- **Your objective**
In the listing, rewrite the part that opens with the line containing "Identify the location" and closes with the line containing "coordinates (714, 20).", replacing "sidebar" with "panel" and leaving everything else unchanged.

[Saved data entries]
---------------
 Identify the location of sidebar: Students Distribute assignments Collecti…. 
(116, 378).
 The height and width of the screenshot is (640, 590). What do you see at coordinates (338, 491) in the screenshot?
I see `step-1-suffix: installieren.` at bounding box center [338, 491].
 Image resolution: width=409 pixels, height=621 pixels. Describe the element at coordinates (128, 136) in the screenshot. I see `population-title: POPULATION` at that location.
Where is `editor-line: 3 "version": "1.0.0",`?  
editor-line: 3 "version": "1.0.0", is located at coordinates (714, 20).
---------------
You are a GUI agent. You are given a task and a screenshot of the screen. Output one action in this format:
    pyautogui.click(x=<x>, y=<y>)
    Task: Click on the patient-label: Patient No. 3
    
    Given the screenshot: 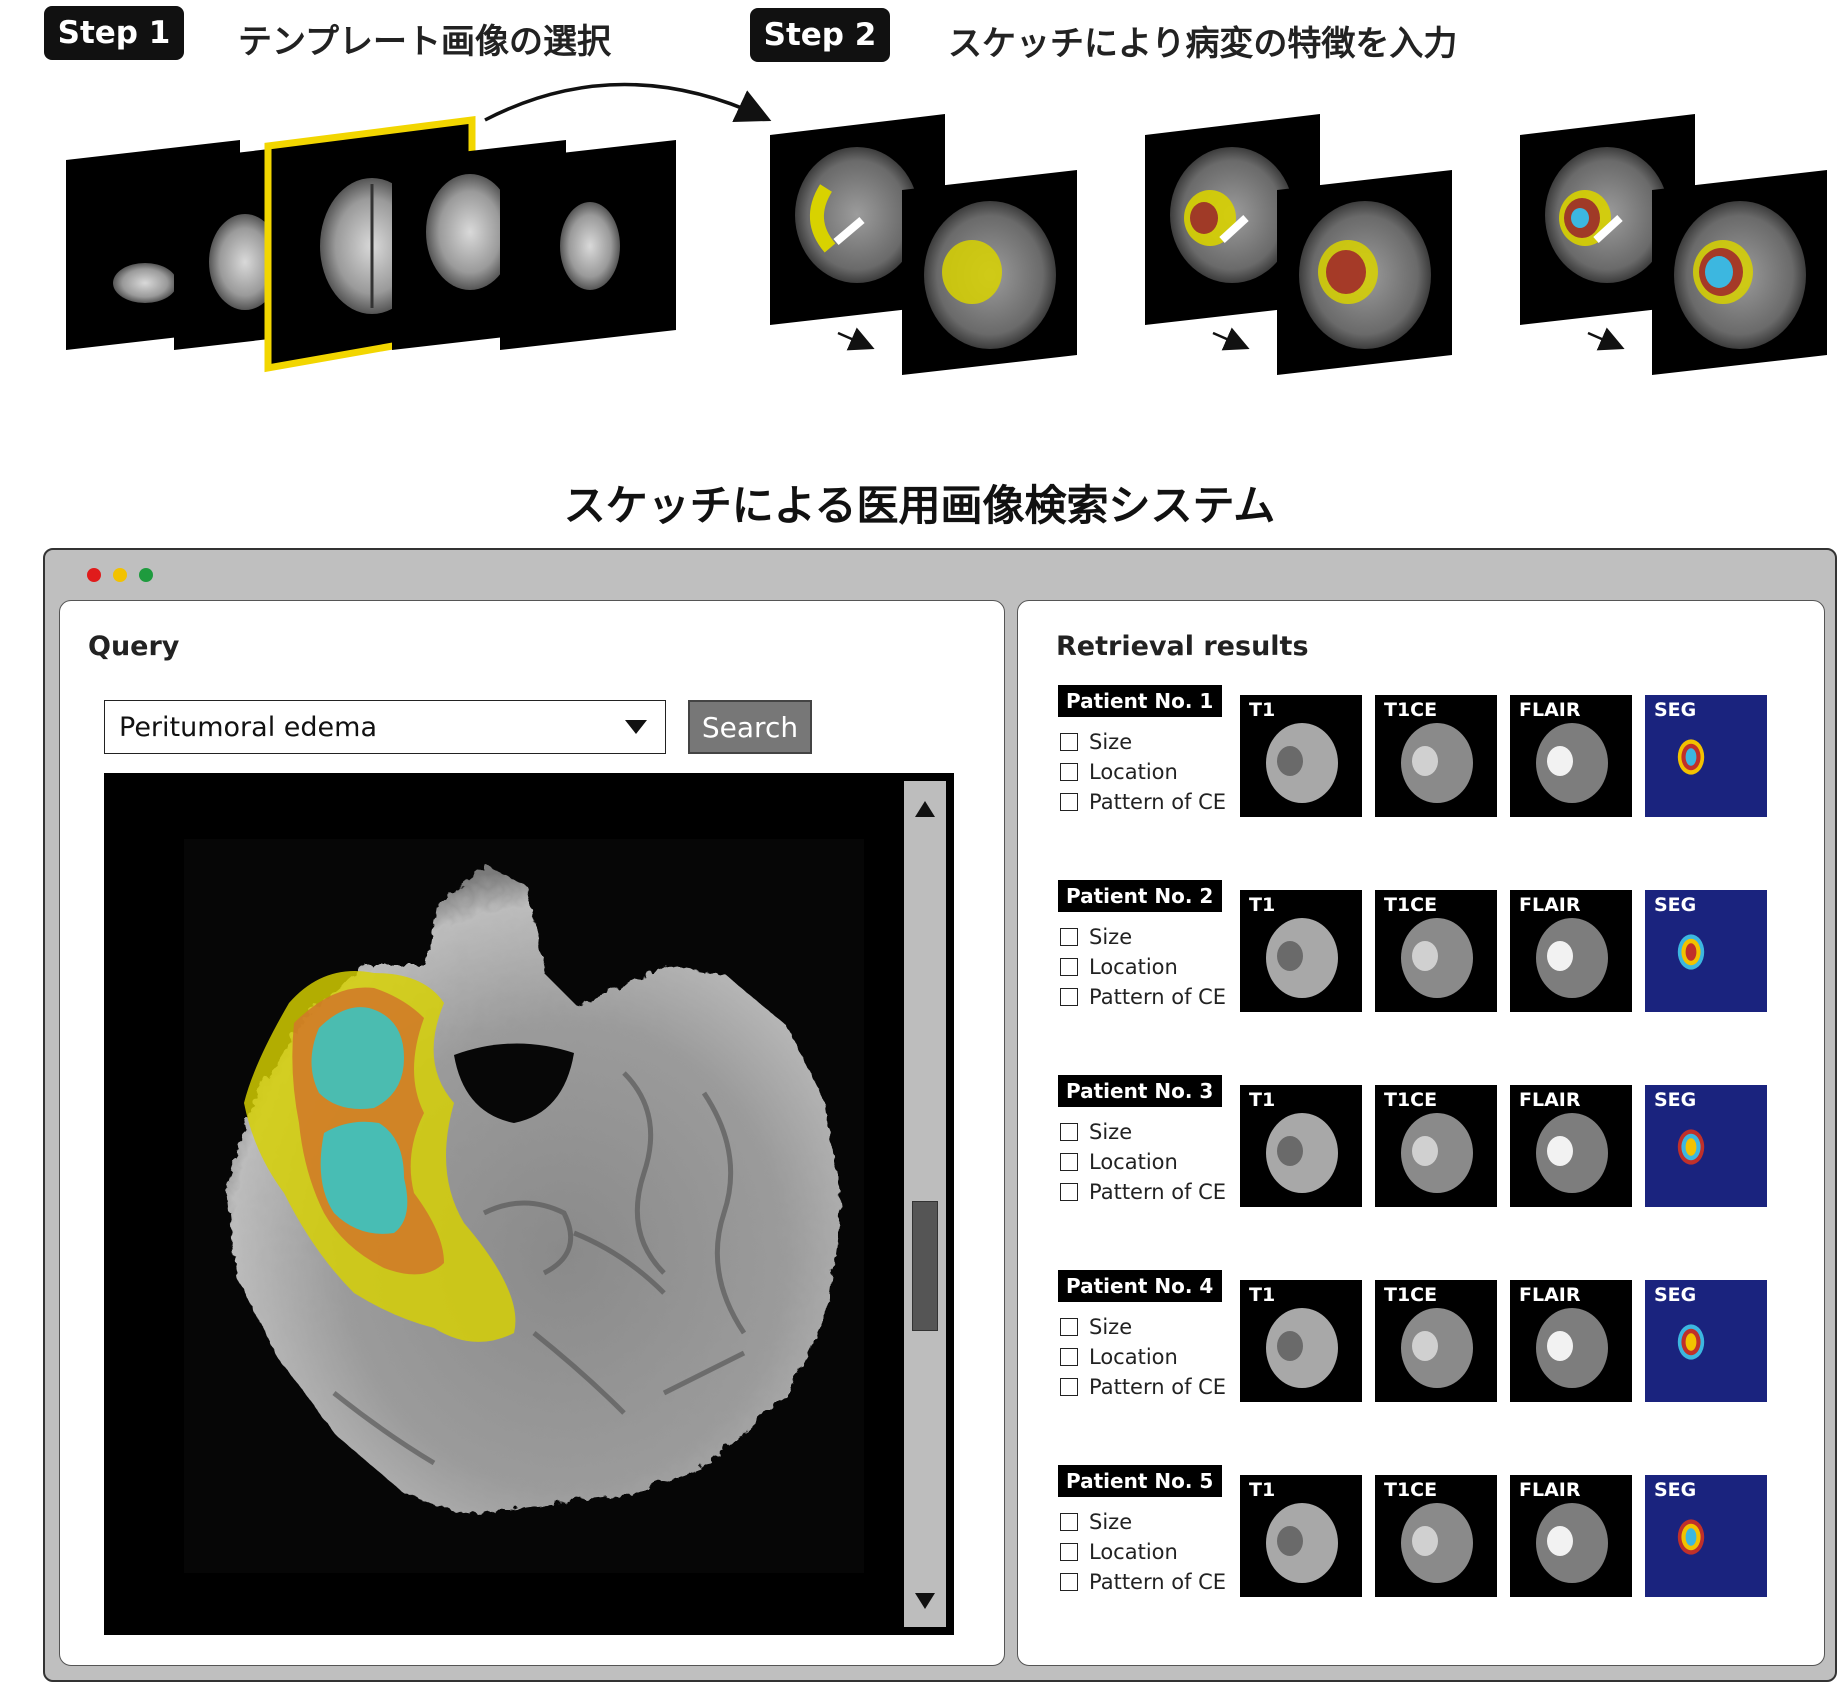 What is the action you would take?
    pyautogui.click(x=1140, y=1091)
---------------
- **Solution**
 Identify the location of panel: Students Distribute assignments Collecti…. 
(116, 378).
 The height and width of the screenshot is (640, 590). What do you see at coordinates (338, 491) in the screenshot?
I see `step-1-suffix: installieren.` at bounding box center [338, 491].
 Image resolution: width=409 pixels, height=621 pixels. Describe the element at coordinates (128, 136) in the screenshot. I see `population-title: POPULATION` at that location.
Where is `editor-line: 3 "version": "1.0.0",`?  
editor-line: 3 "version": "1.0.0", is located at coordinates (714, 20).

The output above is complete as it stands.